= Task requirements =
Looking at the entries below, how many lines include the word "Open"? Answer with the number alone.

= Supplied material =
•••

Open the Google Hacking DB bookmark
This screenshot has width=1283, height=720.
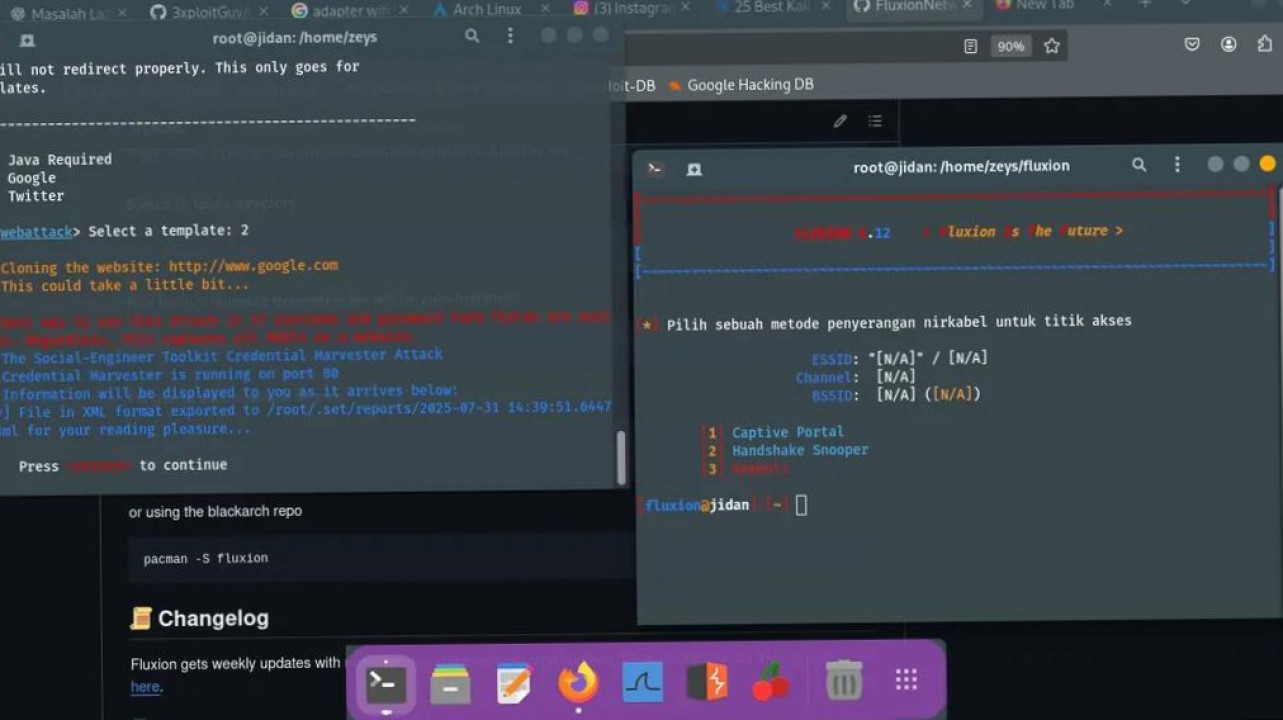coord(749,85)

•••

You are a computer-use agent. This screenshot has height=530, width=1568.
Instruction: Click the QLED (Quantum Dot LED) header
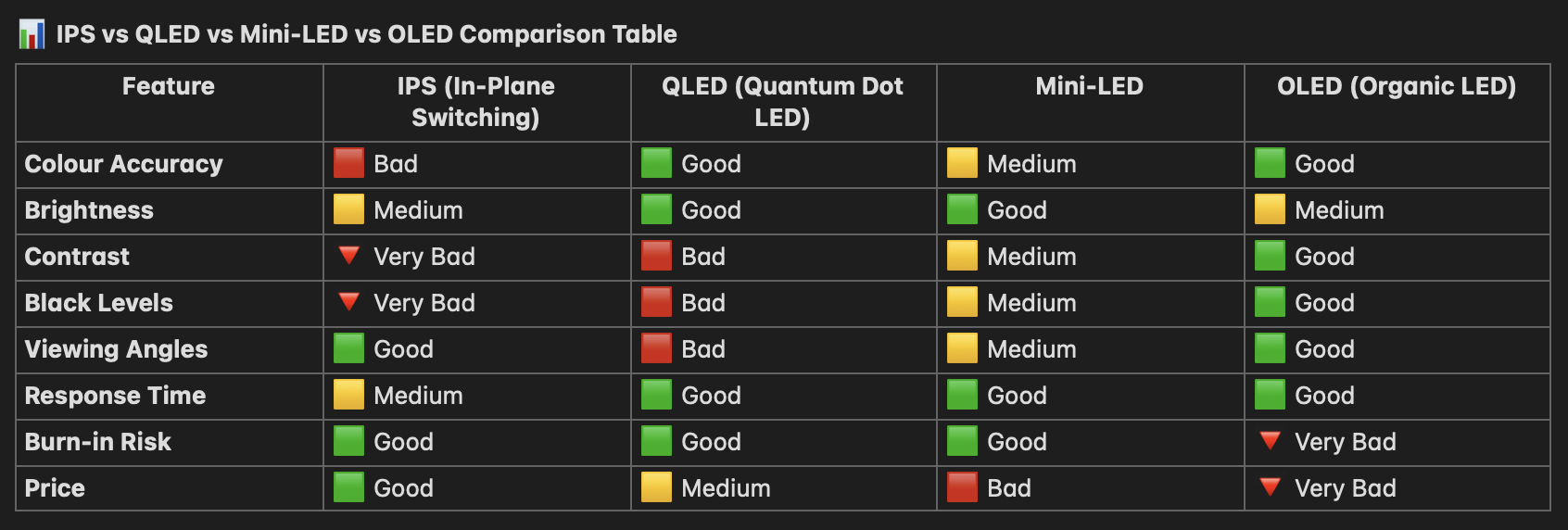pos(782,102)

•••

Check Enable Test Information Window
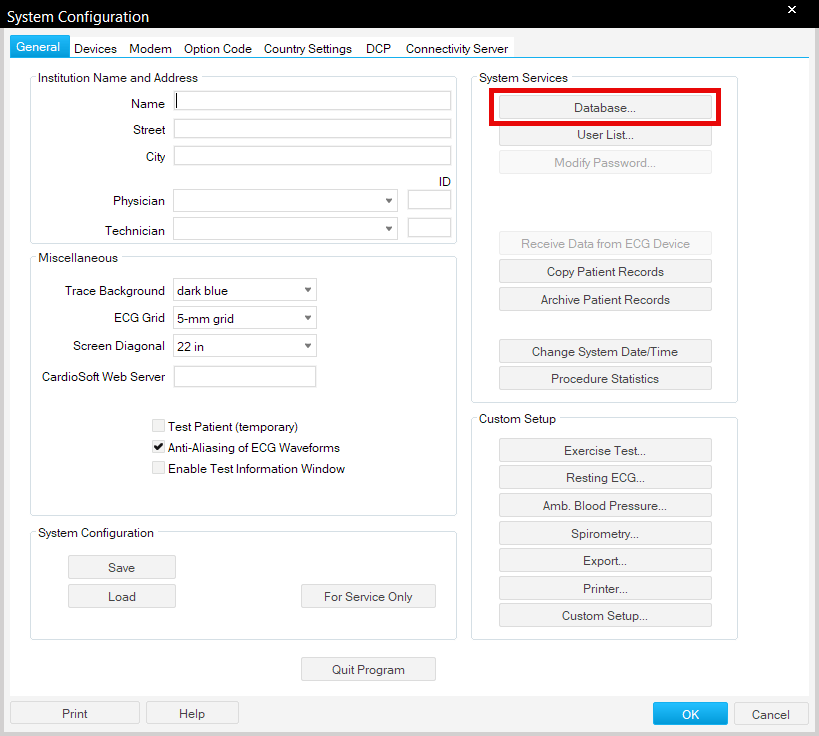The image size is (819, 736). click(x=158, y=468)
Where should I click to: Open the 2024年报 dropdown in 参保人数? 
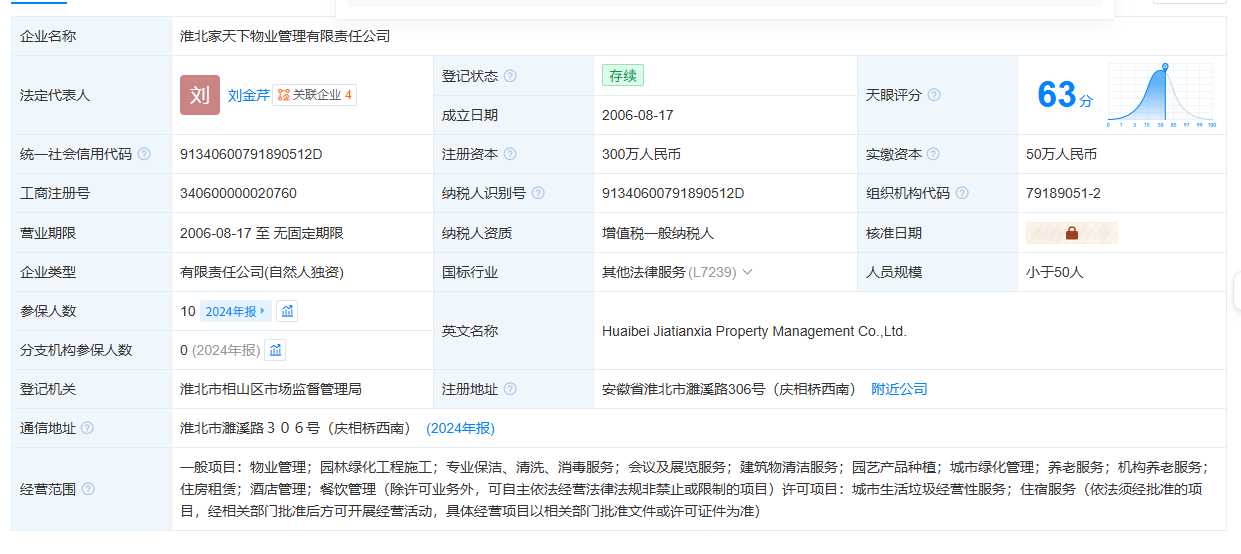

•••

= Task solution =
2